European Satire, parody and wit analysed in Basel

The famous Swiss historian Jacob Christian Burckhardt (1818-1897) was the first to analyse the use of satire, parody and wit in renaissance Europe. He wrote about its developments in the late Middle Ages and how hostile armies, princes, and nobles, provoked one another with symbolical insult, and how the defeated party was loaded with symbolical outrage. Wit, parody and satire were also used as a weapon in theological disputes.

But wit and satire could not be an independent element till the individual with personal pretentions had appeared. Its weapons were then by no means limited to the tongue and the pen, but included tricks and practical jokes which form a chief subject of many collections of printed works. Often the place of wit and satire is taken by mere insolence, clumsy trickery, blasphemy, and obscenity. Many of the ‘burle’ are thoroughly comic. The inventors and retailers of jokes soon became inevitable figures.

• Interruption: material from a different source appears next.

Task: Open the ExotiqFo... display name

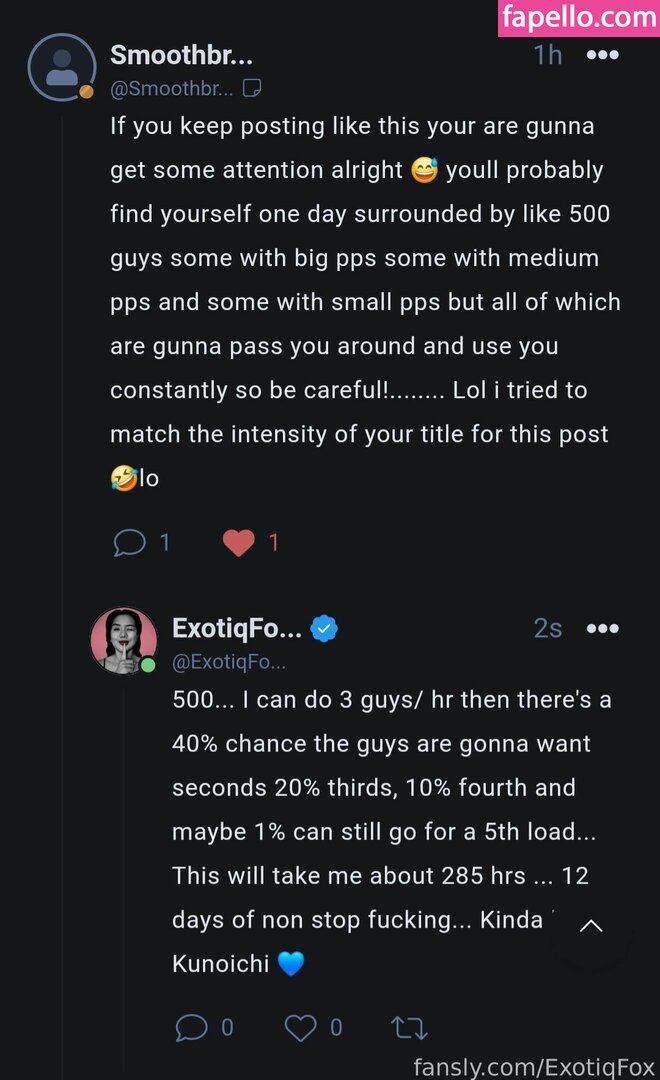Action: point(237,629)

The parody, satire and with have a long history, dating back to ancient Greek and Roman times. The Greek comedies were in fact satire and parody. Roman authors and political figures had sharp pencils and tongues as well. It was mainly in the Latin west of Europe that writers used these forms of expression and statements. The Middle Ages saw a sharp decline, due to the appearance of an illiterate society, where mainly monks and the Church kept the written word alive, but wit, satire and parody were almost absent. Copying of (ancient) texts, administration and religious thoughts formed the main contents of their works.

Apart from the Carolingian efforts to create a central bureaucracy and a (Latin) school system for educational purposes, it was not until the thirteenth century that the written word made a secular come back, not by co-incidence, first in the Italian city states, universities and trade and business oriented societies.

By the close of the fourteenth century caricature was introduced in Italy. Since then caricature has been constantly, and often brilliantly, represented throughout Europe. The poor Marie-Antoinette (1755-1793) became one of the most targeted public figures by the end of eighteenth century France. Satire and caricature of today are relatively mild compared to the practice at the end of this period.

About the middle period of the Renaissance a theoretical analysis of wit and satire was undertaken, and its practical application in good society was regulated more precisely by various authors. How and when wit, satire and parody should be used among people of position. Italy had, in fact, become a school for scandal. Florence, was in this point in advance of other cities. ‘Sharp eyes and bad tongues’ is the description given of the inhabitants. An easy-going contempt of everything and everybody was probably the prevailing tone of society. Next to Florence comes the Papal court, which had long been a rendezvous of the bitterest and wittiest tongues. Rome became the home of the savage pasquinade as well as of more philosophical satire. Those who were able protected themselves best by contempt both of the false and true accusations, and by brilliant and joyous display.

It is a pity that Burckhardt, who lived and worked in Basel, could not comment on nowadays’satire that provokes such violent reactions.. Burckhardt (Weltliche Betrachtungen, posthumously published in 1905) also introduced the term Kleinstaat (statino in English, Le petit état, the small state) as a reminder of its democratic qualities in a time of ever growing authoritarian and undemocratic European superstates and powers. A reminder from history of this famous Swiss author from Basel in Kleinstaat Switzerland. (Source Jacob Burckhardt, The Civilisation of the Renaissance in Italy, Gutenberg Project, translation 2014).